[Entries for locating words and elements]
========

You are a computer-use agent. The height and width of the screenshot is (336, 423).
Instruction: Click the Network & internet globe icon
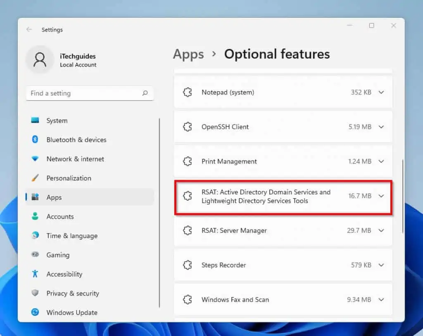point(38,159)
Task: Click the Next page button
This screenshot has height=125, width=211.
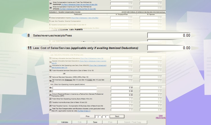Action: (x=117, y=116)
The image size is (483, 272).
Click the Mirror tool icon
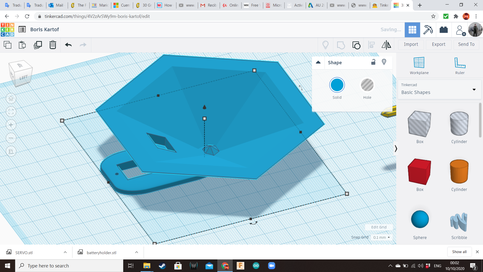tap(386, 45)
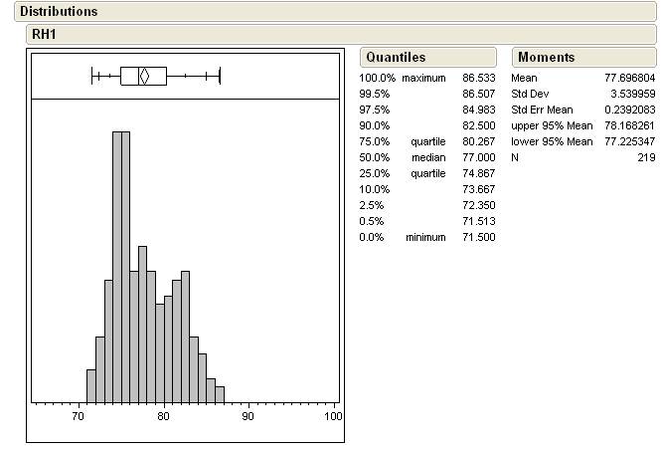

========

Show every line above that contains the word "height".

You are a computer-use agent. The height and width of the screenshot is (336, 423).
This screenshot has height=125, width=211.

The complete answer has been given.